FDA approves vortioxetine to treat major depressive disorder


FDA approved vortioxetine (Brintellix, Takeda Pharmaceuticals and Lundbeck) to treat adults with major depressive disorder (MDD).

FDA approved vortioxetine (Brintellix, Takeda Pharmaceuticals and Lundbeck) to treat adults with major depressive disorder (MDD) on September 30

Although the drug’s mechanism of action is not fully understood, Takeda noted, vortioxetine is an inhibitor of serotonin (5-HT) reuptake, which is considered its mechanism of action. The drug also is an agonist at 5-HT1A receptors, a partial agonist at 5-HT1B receptors, and an antagonist at 5-HT3, 5-HT1D, and 5-HT7 receptors, Takeda said.

“The FDA approval of Brintellix for the treatment of major depressive disorder offers individuals who are diagnosed with this debilitating condition another alternative antidepressant with a novel mechanism of action,” said Formulary advisor Abimbola Farinde, PharmD, MS, clinical staff pharmacist at Clear Lake Regional Medical Center, Webster, Texas. “Brintellix may serve as another option for those who may have failed treatment with other antidepressants in the past.”

In the United States and other countries, 6 clinical studies enrolled adults with MDD who were randomly assigned to receive vortioxetine or placebo. The trials demonstrated positive results that vortioxetine is effective for the treatment of depression. In an additional study vortioxetine decreased the likelihood of recurrent depression in patients treated for their MDD episode.

Nausea, constipation, and vomiting were the most common side effects reported by participants taking vortioxetine in clinical trials.

Vortioxetine will be available in 5-mg, 10-mg, 15-mg and 20-mg tablets. It is expected to be available by the end of 2013.

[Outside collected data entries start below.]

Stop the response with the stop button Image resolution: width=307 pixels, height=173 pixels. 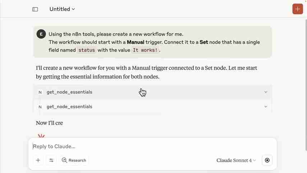(267, 160)
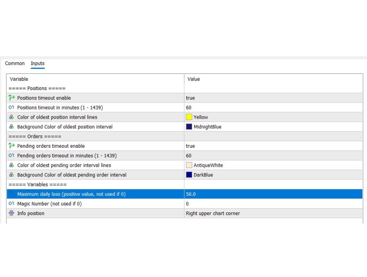Screen dimensions: 367x277
Task: Switch to the Common tab
Action: click(15, 63)
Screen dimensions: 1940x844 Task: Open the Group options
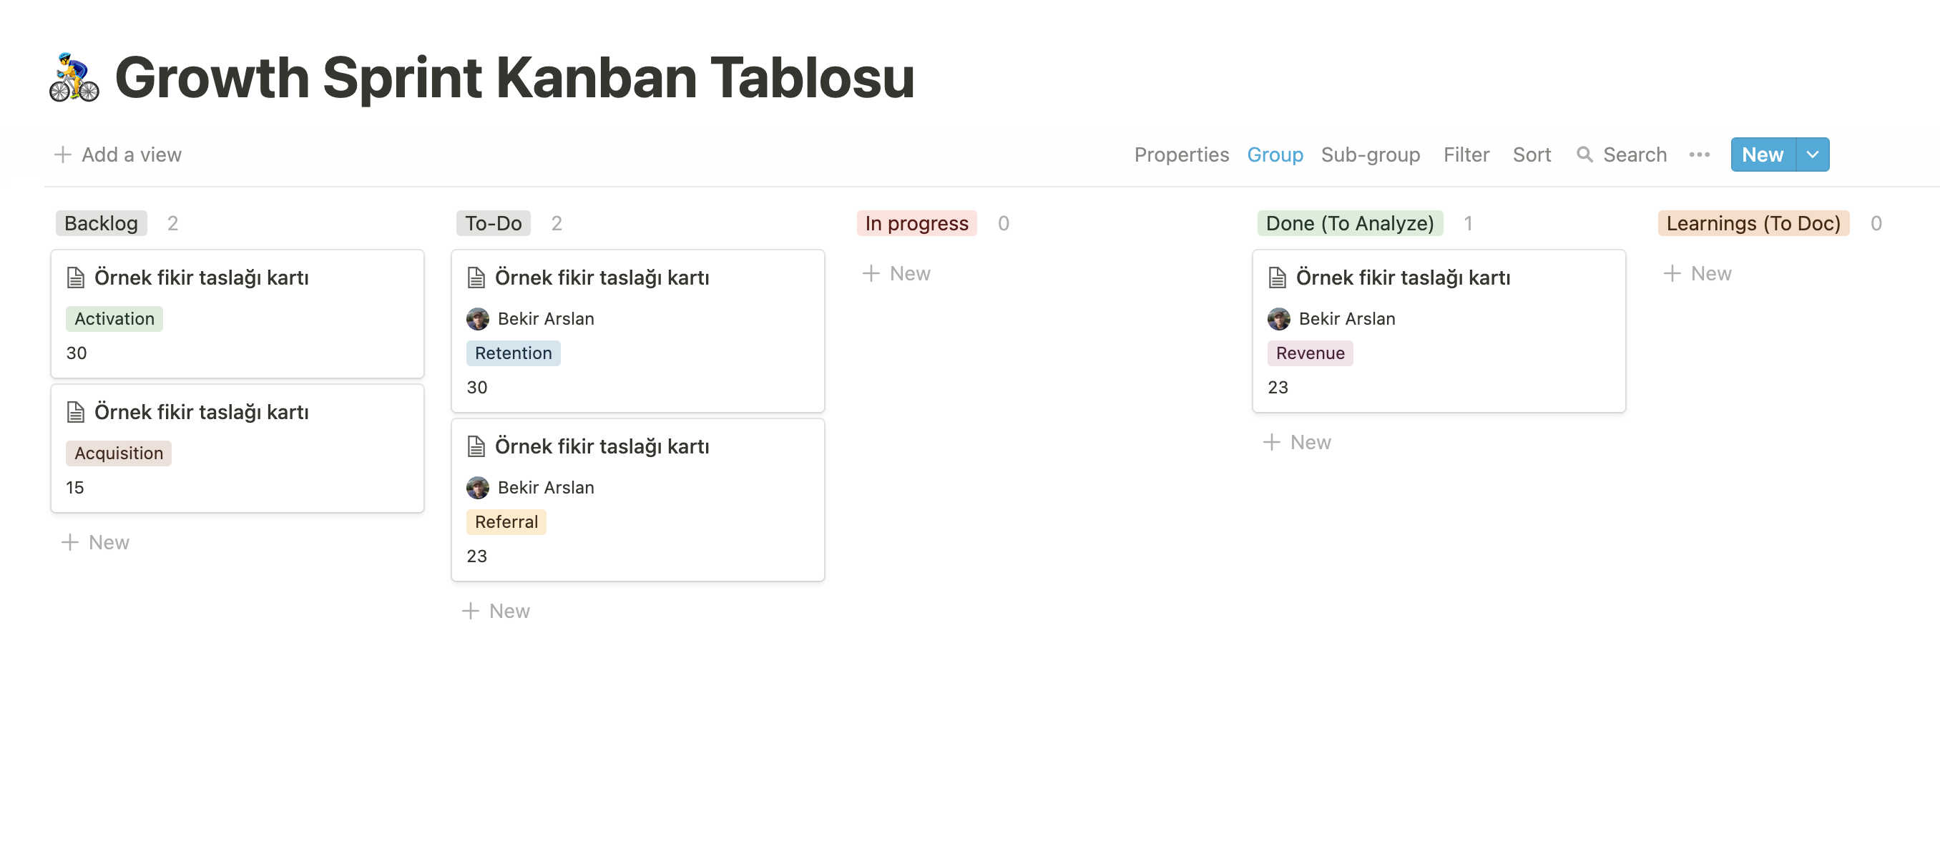(x=1274, y=154)
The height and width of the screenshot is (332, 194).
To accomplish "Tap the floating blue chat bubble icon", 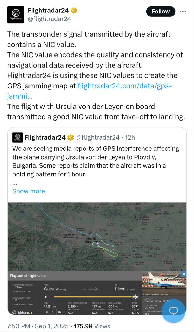I will click(174, 311).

A Boxed Warning and a Medication Guide is included with vortioxetine and other antidepressant drugs to alert patients and healthcare professionals that antidepressants can increase the risk of suicidal thoughts and behavior in children, adolescents, and young adults aged 18 to 24 years during initial treatment. Studies show adults older than 24 years of age do not appear to have an increased risk of suicidal thoughts and behavior, while adults aged 65 and older appear to have a reduced risk. Patients starting antidepressant therapy should be closely monitored for worsening of their depression and the emergence of suicidal thoughts and behavior.